Al Jazeera America, the New York City-based news network, announced on Wednesday that it will end its operations for good on Apr. 30, 2016.
For Al Jazeera America (also referred to as AJAM), this closure only marks the end of a series of intense controversies which have rocked their agency over the last several months. After several years of striving to reinvent the formula for cable news, the latter half of 2015 marked the beginning of a sharp decline in their national credibility.
In June of last year, the company was first rocked by a series of internal turmoil which saw the replacement of its CEO as well as the resignation of numerous high-ranking executives. Following accusations of severe anti-Semitism and sexism within the newsroom – conditions which were allegedly fostered by AJAM’s then-CEO, Ehab Al Shihabi – hostility within their organization reached a boiling point.
With tensions peaking at AJAM, many at the head of the organization were pushed out of their positions, both by personal discontent and professional toxicity. Also leaving their position along with the three significant female executives who had resigned in the first half of last year (and were later followed out by several more prominent women in the company), was former CEO Shihabi. Marcy McGinnis, AJAM’s former senior VP of news gathering, who had resigned in the spring of 2015, called out Shihabi in a New York Times article from May of that year, attributing her departure to the “culture of fear” instigated by the then-CEO, and mentioning how “people are afraid to lose their jobs if they cross Ehabi.”
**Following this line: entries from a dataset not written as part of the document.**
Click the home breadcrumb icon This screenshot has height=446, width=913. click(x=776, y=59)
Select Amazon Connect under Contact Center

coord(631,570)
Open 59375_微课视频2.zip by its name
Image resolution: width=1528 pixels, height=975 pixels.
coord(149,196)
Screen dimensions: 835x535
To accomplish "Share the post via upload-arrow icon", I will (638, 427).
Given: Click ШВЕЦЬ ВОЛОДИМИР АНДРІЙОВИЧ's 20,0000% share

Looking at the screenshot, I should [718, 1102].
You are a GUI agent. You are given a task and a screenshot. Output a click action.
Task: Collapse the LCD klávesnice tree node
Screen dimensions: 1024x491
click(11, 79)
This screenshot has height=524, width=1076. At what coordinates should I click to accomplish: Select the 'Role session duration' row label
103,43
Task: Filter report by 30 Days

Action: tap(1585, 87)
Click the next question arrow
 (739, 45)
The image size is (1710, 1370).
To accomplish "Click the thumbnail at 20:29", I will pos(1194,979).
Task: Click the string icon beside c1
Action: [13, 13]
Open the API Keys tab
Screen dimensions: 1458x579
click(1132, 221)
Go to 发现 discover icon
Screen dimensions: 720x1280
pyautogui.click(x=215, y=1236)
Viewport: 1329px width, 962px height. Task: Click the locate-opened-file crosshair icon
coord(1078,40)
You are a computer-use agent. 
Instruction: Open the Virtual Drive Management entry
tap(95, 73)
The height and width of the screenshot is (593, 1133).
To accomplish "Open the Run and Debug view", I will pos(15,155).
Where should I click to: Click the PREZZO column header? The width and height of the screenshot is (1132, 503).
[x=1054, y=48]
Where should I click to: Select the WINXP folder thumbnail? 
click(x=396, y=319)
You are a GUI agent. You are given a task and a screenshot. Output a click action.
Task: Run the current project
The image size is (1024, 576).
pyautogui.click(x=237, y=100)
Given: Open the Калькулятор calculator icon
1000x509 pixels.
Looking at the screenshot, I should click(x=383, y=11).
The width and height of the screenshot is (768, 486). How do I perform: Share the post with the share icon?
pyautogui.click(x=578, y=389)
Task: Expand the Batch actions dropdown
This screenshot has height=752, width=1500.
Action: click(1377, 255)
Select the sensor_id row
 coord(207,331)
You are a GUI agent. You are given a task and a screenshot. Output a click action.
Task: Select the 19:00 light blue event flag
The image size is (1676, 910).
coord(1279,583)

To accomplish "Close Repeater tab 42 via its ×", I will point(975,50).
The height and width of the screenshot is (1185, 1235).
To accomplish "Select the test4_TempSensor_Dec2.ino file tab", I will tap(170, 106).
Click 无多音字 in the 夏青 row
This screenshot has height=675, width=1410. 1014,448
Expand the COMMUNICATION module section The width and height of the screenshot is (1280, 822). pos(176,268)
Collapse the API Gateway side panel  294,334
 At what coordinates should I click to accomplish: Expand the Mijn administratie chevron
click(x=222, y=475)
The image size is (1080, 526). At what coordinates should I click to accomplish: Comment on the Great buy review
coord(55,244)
McGinnis’ sentiments certainly resonated with other members of the staff too, as former co-worker and fellow resignee Shannon High-Bassalik filed a multi-million dollar lawsuit against AJAM for, among other things, the blatant prevalence of sexism in the workplace.
In the face of these controversies, Ehabi tried to highlight the “quality of the journalism” they were producing, reminding critics to “look at the [network’s] screens.” Even this assertion, however, was not shared within the media outlet’s own newsroom. The other reasons cited in High-Bassalik’s lawsuit against AJAM was an abandonment of “journalistic objectivity.”
High-Bassalik was not alone in her claims either, as the channel has often received criticism from other sources for “advancing a pro-Arabic/Middle Eastern agenda, often at the expense of Jewish people,” in High-Bassalik’s own words. As the New York Times pointed out in their May 2015 article on AJAM’s internal collapse, the news organization was formed as a Western spinoff of the Qatar-based Al Jazeera, and as such would find it difficult to shed their ties to Arab biases.
Even beyond their alleged anti-Semitic reporting, or proclaimed sexist workplace environments, AJAM has also recently made the news for their inaccurate reporting of performance-enhancing-drug scandals involving such high profile athletes as NFL quarterback Peyton Manning and MLB players Ryan Zimmerman and Ryan Howard. This story, which rested largely on the testimony of alleged supplier Charles Sly, eventually collapsed after Sly recanted his statement in a YouTube video.
Further complicating the issue for AJAM are the pending defamation lawsuits being filed by Zimmerman and Howard, both of which are mounted primarily on the inaccuracy of the story’s sources. According to an article published on Deadspin’s website earlier this month, both parties had objected to the story before it even aired, and elaborated in their public statements of denial how uncredible AJAM’s sources had been.
The move by the self-proclaimed “Fact-based” reporting agency to publish such a story could potentially be viewed as a last-stand publicity grab for a network which was already drowning in unpopularity. Be it by nature of the generally pro-Arab reporting of their station or the low quality of work developed by their disgruntled staff, AJAM was reported by the Nielsen data as having prime-time viewer levels of twenty- to thirty-thousand, a figure which pales in comparison to the six-digit figures racked in by competitors such as CNN.
With such poor viewership combined with an ineffective staff, Al-Jazeera America will be forced to close their studios for good this upcoming spring. The date of their closure, April 30, marks nearly the one-year anniversary of the damning New York Times article which highlighted AJAM’s inefficiencies, and serves as yet another reminder of how quickly a bad ethic can destroy an entire workplace. For it was not only the ratings and professional morale which were sinking for AJAM over the last few months, but their very journalistic principle itself.